Methods: Here, we newly generated a single-cell atlas of inflammatory skin diseases, atopic dermatitis (AD), generalized pustular psoriasis (GPP), plaque psoriasis (PSO), hidradenitis suppurativa (HS) and vitiligo (VIT). Our dataset includes single-cell RNA sequencing of 77 tissue biopsies and 85 peripheral blood mononuclear cell (PBMC) samples from Korean patients, and single-cell resolution spatial transcriptomics on 35 tissue biopsies, with a custom add-on panel to refine immune signatures.

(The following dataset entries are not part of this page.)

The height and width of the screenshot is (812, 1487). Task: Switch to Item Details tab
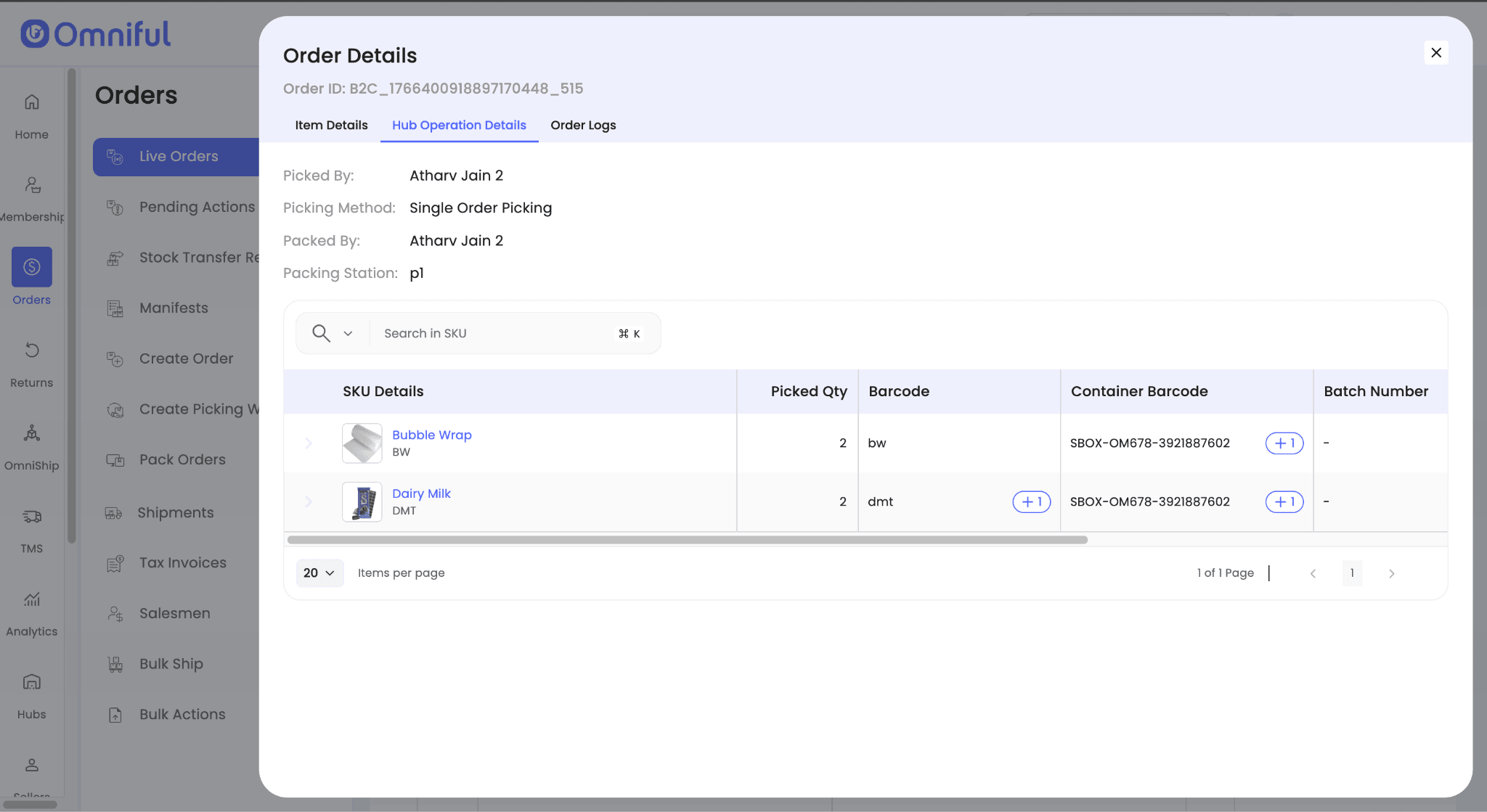[331, 125]
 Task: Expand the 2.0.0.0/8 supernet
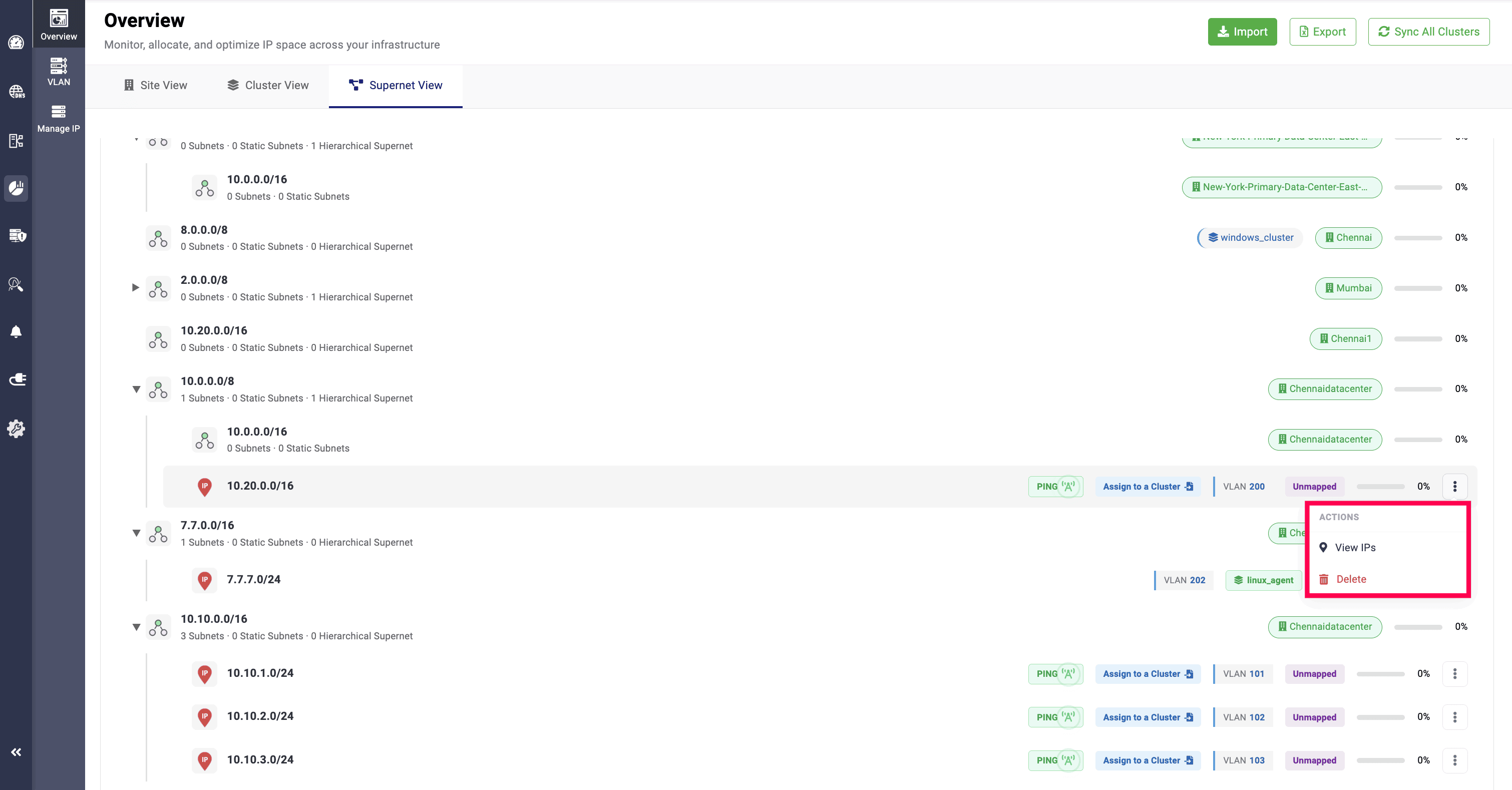point(136,287)
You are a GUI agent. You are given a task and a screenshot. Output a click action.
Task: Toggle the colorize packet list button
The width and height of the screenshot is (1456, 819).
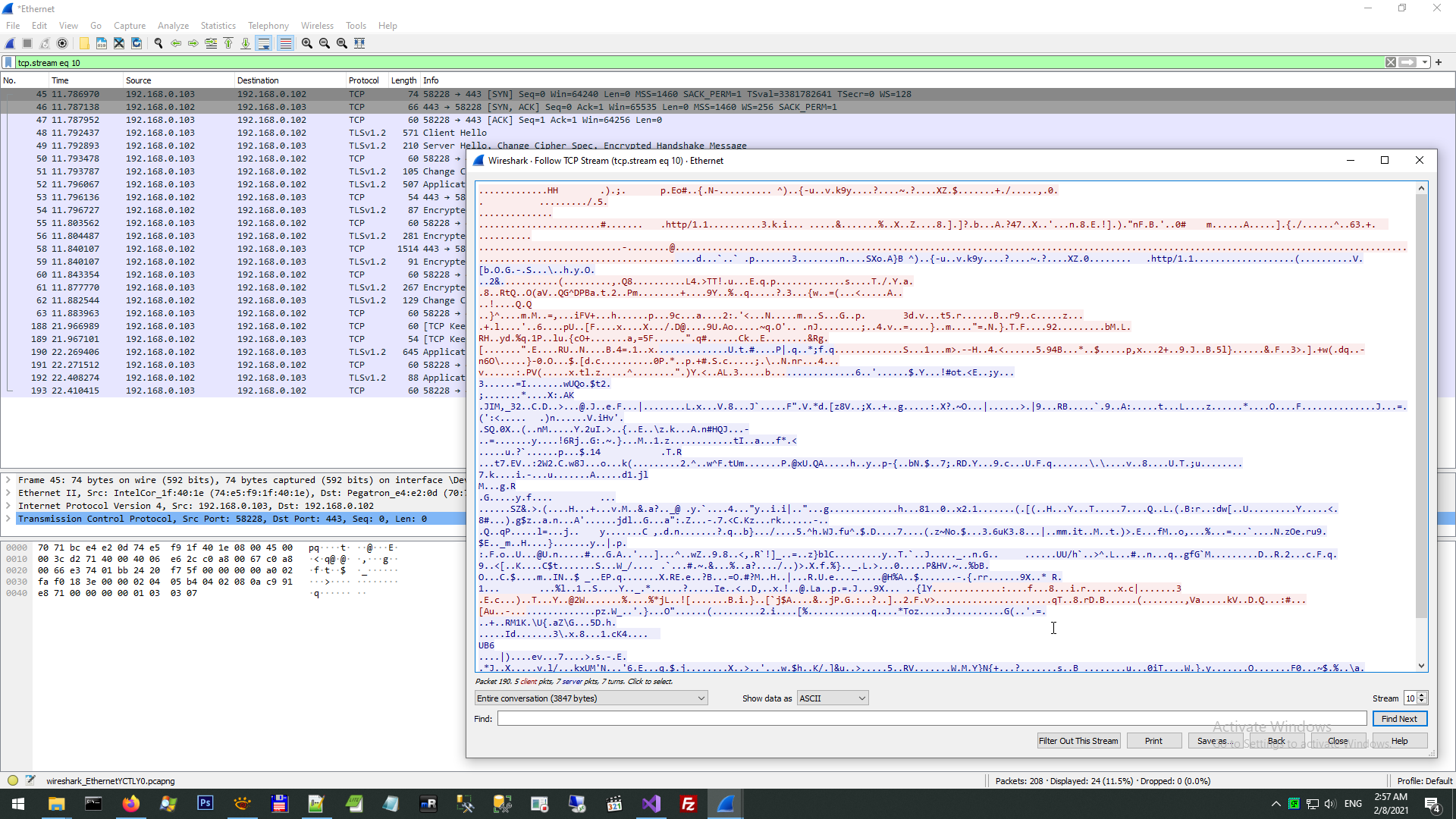[285, 43]
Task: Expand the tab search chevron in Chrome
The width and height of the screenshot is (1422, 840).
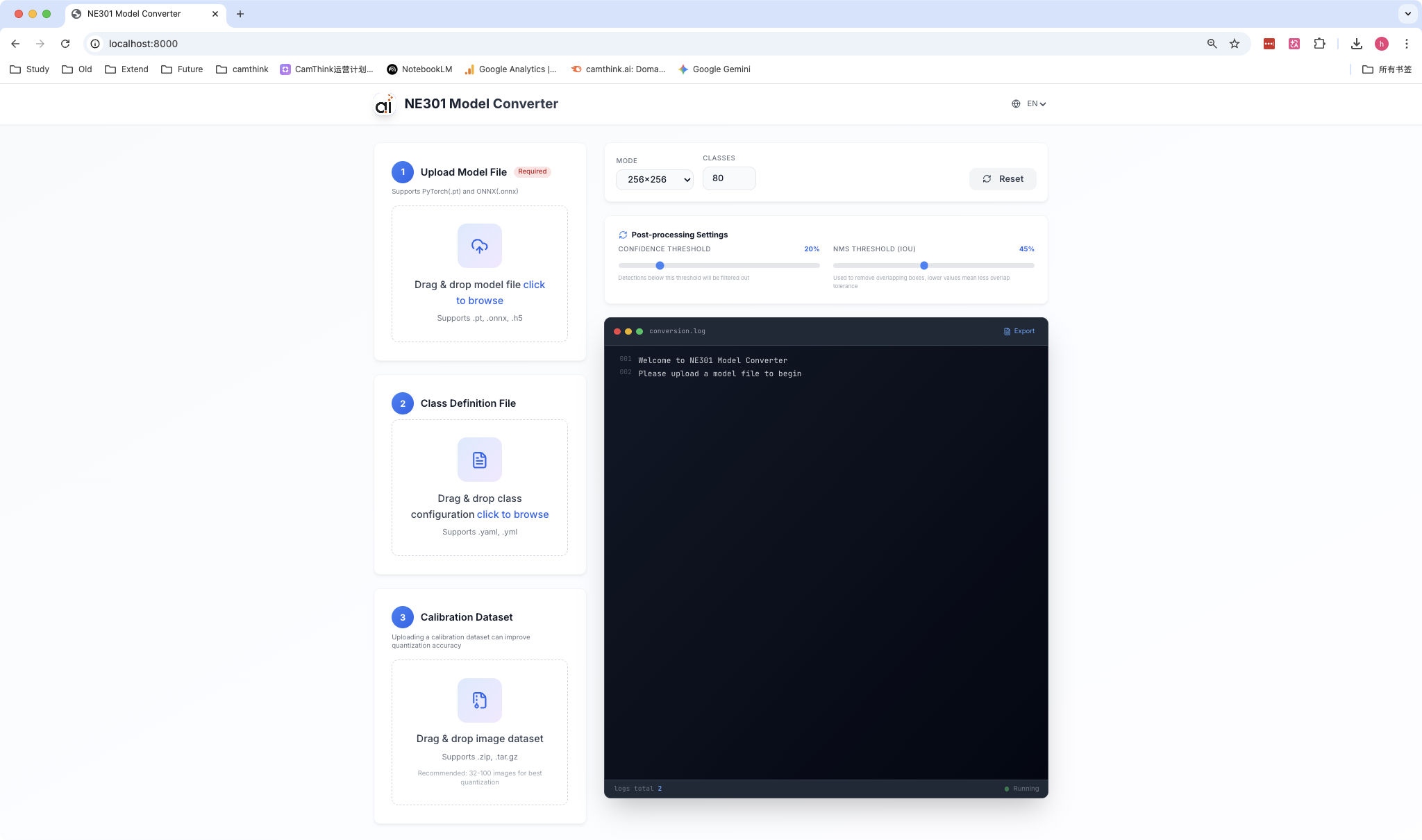Action: [x=1407, y=14]
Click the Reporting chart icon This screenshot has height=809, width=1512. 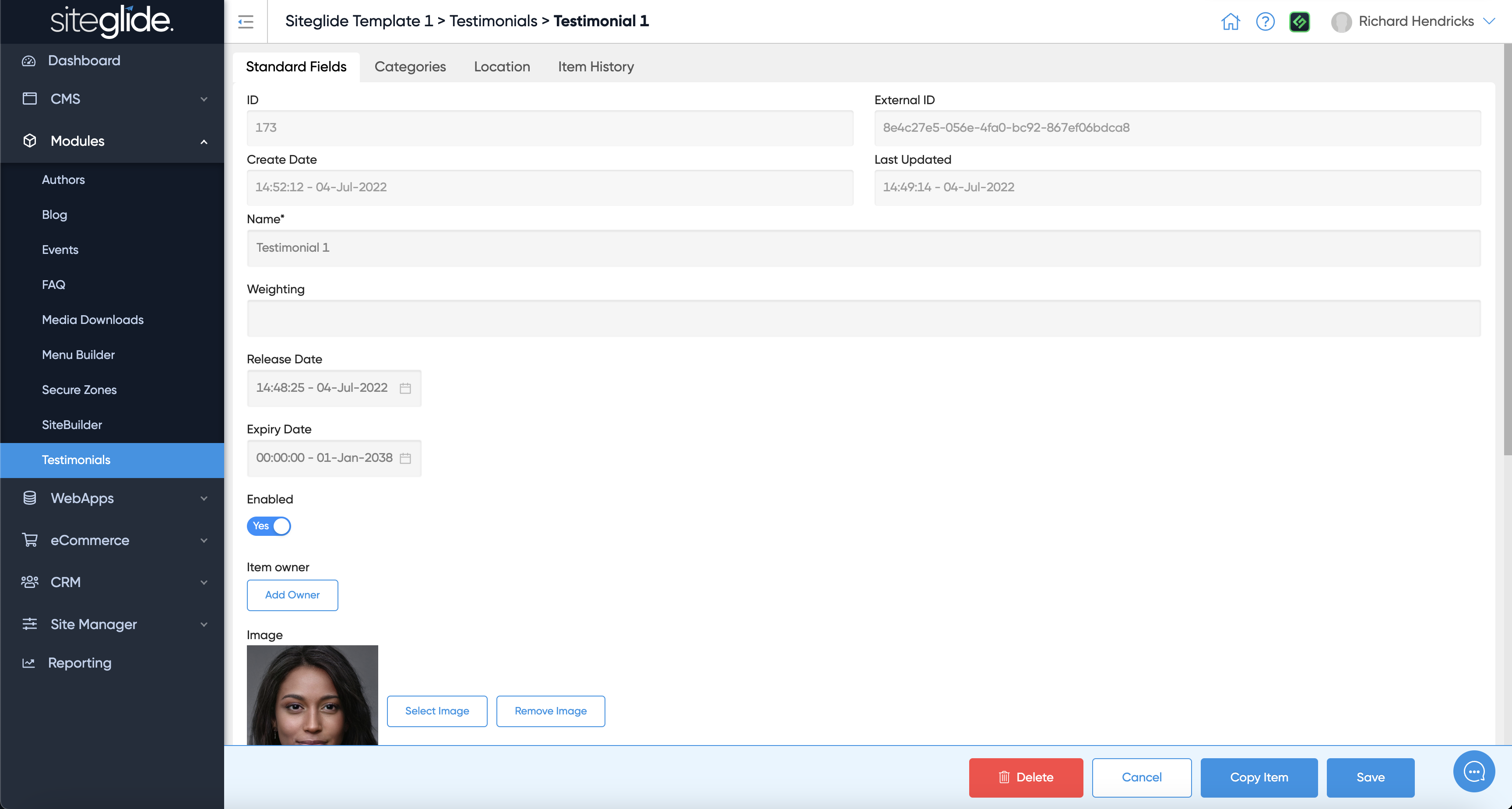point(29,663)
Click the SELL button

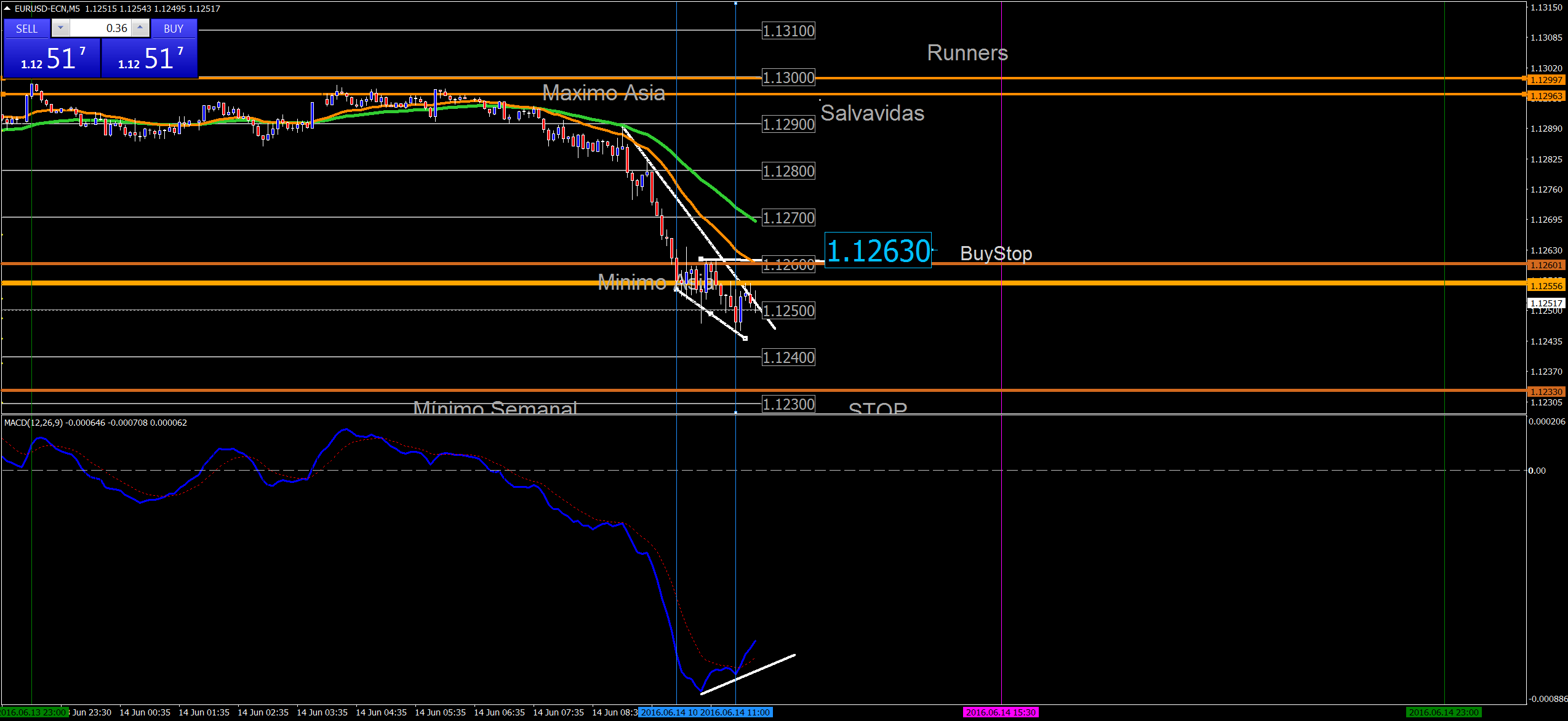coord(26,29)
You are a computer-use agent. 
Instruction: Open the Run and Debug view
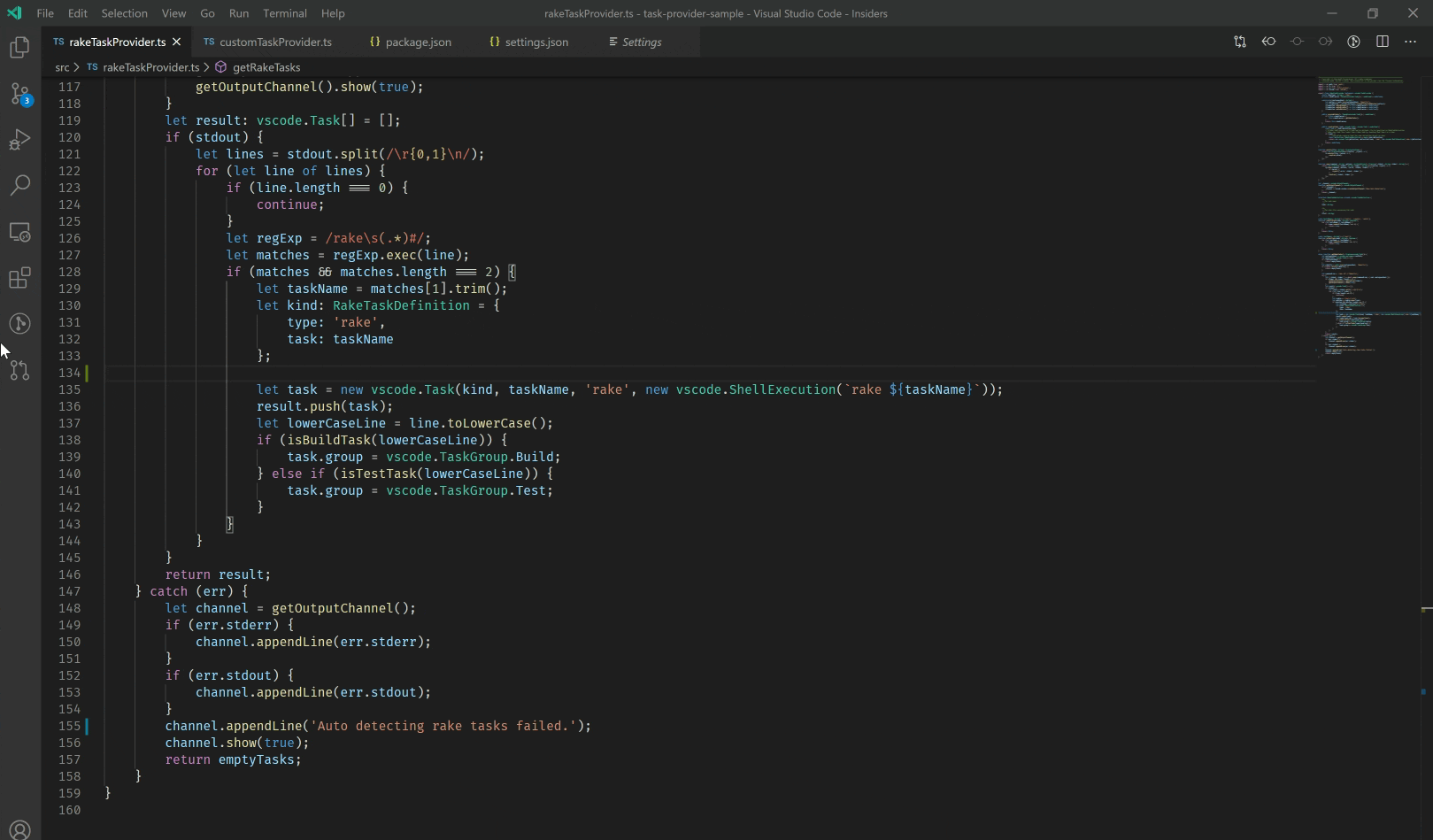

Results: The tissue dataset enabled cross-disease stratification at the sample level, where heterogeneity in keratinocytes shaped by disease-specific cytokine milieus is a major determining factor in disease stratification. In addition, we identified some disease-specific features, especially in immune cell subsets including resident memory T cells and macrophage subsets, which we show can inform potential druggable targets. In parallel, we have profiled PBMCs using mass cytometry for protein level validation of immune phenotypes.
Conclusion: These integrated approaches will enable discovery of unique molecular signatures of inflammatory skin diseases, offering insights for the development of treatment strategies and predictive biomarkers for inflammatory skin diseases with overlapping phenotypes.